Stephan: Da hat der Gesetzgeber temporär unter Abwägung verschiedener Risiken kurzzeitig Einschränkungen geduldet. Trotzdem sind selbst in Pandemie-Zeiten reine Online-Versorgungen nicht die Regel gewesen, sondern es wurde trotzdem im Sanitätshaus Maß genommen, Füße und Schuhwerk wurden gesichtet. Nur die Abgabe der fertigen Einlagen fand in Abwägung des Risikos zwischen einer Corona-Infektion und einer Fehlversorgung im Versand statt. Aber durch das Maßnehmen im Betrieb wurde das Risiko der Fehlversorgung zumindest minimiert. Bei dem Versorgungskonzept der Barmer in Kooperation mit Meevo/Craftsoles bestehen viel mehr Fehlerquellen, da nicht nur das fertige Produkt versendet wird, sondern genauso der Prozess vor und nach der Fertigung generell komplett kontaktlos verläuft. Darin liegt der große Unterschied. Das ist also nicht vergleichbar.
OT: Welche rechtlichen Risiken birgt die von der Barmer derzeit ausgesetzte „E‑Versorgung“ für die Patient:innen?
------------------------------------------------
▶ [IHRE AUFGABE]
Schreiben Sie aus dem Interview zur Einlagenversorgung der Barmer den Abschnitt von „Stephan: Da hat“ bis „also nicht vergleichbar.“ wortgetreu ab.
------------------------------------------------
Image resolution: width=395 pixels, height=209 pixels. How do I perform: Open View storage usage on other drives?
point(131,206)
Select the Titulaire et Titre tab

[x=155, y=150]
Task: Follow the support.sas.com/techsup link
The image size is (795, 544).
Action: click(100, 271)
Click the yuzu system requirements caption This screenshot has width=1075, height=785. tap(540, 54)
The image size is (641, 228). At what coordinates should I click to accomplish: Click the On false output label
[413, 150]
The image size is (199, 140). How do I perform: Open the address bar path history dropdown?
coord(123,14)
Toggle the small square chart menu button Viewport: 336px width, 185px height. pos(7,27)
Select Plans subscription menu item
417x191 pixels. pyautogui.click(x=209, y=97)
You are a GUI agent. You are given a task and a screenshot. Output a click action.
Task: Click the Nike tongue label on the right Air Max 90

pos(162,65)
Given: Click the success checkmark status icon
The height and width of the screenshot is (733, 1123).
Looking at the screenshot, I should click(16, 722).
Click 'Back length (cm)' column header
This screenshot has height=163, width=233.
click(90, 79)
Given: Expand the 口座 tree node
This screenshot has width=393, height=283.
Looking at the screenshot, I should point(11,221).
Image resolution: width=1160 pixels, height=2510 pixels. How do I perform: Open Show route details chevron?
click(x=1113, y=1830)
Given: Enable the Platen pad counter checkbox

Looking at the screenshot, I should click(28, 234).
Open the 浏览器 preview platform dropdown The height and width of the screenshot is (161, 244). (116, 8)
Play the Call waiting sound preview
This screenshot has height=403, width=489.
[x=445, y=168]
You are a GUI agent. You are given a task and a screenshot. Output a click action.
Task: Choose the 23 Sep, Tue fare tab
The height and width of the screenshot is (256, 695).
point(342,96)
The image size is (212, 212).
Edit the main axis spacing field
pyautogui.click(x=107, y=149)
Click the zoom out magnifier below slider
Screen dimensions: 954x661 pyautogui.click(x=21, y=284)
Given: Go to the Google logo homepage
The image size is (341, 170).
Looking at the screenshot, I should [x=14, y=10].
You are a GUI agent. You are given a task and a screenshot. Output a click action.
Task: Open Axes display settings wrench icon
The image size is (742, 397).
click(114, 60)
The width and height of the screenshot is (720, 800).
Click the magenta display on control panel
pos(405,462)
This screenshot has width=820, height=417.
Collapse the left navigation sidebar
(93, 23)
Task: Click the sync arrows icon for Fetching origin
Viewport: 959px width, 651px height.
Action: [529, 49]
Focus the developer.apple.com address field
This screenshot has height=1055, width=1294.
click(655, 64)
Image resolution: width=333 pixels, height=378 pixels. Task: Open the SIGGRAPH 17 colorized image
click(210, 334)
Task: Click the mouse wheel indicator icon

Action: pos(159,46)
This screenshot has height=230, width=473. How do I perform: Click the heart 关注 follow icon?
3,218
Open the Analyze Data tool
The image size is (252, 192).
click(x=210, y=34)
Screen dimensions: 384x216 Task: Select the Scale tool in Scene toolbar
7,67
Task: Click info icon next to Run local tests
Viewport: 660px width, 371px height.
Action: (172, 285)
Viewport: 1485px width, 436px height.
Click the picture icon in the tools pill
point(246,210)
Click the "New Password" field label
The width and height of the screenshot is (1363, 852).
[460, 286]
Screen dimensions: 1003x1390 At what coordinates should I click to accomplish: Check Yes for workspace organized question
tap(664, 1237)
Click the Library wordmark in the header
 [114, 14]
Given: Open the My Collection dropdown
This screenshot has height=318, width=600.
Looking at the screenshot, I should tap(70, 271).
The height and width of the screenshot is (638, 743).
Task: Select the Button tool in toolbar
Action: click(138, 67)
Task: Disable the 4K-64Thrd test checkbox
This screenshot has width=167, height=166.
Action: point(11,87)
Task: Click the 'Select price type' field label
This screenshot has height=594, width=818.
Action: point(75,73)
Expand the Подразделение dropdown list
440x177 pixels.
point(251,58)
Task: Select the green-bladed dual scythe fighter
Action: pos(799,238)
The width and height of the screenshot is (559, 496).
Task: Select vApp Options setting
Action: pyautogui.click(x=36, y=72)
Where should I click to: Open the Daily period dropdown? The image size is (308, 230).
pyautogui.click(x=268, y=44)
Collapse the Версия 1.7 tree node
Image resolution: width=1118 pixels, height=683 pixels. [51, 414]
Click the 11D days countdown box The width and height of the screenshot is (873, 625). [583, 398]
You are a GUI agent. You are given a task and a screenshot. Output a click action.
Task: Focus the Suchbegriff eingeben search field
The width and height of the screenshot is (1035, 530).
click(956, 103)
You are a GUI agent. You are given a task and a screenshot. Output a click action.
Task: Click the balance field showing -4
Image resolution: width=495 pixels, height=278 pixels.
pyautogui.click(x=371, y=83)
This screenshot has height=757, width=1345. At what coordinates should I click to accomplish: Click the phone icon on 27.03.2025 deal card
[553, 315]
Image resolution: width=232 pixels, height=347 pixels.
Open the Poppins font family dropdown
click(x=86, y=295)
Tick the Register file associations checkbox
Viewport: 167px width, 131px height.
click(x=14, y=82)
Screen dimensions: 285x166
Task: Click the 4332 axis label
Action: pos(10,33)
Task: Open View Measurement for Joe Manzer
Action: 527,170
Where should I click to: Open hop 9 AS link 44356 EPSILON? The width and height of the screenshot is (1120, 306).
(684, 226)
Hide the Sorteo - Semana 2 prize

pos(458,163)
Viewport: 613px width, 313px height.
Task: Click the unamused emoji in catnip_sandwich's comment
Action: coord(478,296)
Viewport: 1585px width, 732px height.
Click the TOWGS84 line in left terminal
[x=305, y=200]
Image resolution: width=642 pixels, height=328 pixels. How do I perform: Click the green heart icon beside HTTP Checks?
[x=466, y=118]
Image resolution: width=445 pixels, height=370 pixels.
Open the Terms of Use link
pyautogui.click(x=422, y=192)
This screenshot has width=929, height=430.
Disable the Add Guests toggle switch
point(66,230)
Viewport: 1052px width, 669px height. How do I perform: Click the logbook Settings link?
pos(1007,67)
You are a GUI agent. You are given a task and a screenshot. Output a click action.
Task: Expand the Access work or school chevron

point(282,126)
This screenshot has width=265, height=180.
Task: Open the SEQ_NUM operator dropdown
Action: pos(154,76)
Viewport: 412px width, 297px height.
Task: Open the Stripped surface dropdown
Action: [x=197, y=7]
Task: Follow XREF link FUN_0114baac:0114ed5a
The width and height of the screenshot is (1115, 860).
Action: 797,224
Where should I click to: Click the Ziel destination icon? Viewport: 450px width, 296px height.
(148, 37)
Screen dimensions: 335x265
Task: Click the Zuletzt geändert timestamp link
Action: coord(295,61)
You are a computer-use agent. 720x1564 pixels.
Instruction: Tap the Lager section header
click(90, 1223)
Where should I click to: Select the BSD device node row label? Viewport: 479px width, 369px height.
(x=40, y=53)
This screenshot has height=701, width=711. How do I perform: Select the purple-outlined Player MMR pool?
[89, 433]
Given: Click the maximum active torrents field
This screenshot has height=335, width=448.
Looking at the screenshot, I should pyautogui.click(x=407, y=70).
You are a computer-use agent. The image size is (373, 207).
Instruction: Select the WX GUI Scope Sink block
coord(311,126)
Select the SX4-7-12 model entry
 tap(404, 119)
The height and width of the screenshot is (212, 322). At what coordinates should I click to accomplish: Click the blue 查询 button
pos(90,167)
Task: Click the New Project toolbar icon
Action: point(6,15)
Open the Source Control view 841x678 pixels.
------------------------------------------------
▶ [ANTWORT ZUR AUFGABE]
Stephan: Da hat der Gesetzgeber temporär unter Abwägung verschiedener Risiken kurzzeitig Einschränkungen geduldet. Trotzdem sind selbst in Pandemie-Zeiten reine Online-Versorgungen nicht die Regel gewesen, sondern es wurde trotzdem im Sanitätshaus Maß genommen, Füße und Schuhwerk wurden gesichtet. Nur die Abgabe der fertigen Einlagen fand in Abwägung des Risikos zwischen einer Corona-Infektion und einer Fehlversorgung im Versand statt. Aber durch das Maßnehmen im Betrieb wurde das Risiko der Fehlversorgung zumindest minimiert. Bei dem Versorgungskonzept der Barmer in Kooperation mit Meevo/Craftsoles bestehen viel mehr Fehlerquellen, da nicht nur das fertige Produkt versendet wird, sondern genauso der Prozess vor und nach der Fertigung generell komplett kontaktlos verläuft. Darin liegt der große Unterschied. Das ist also nicht vergleichbar.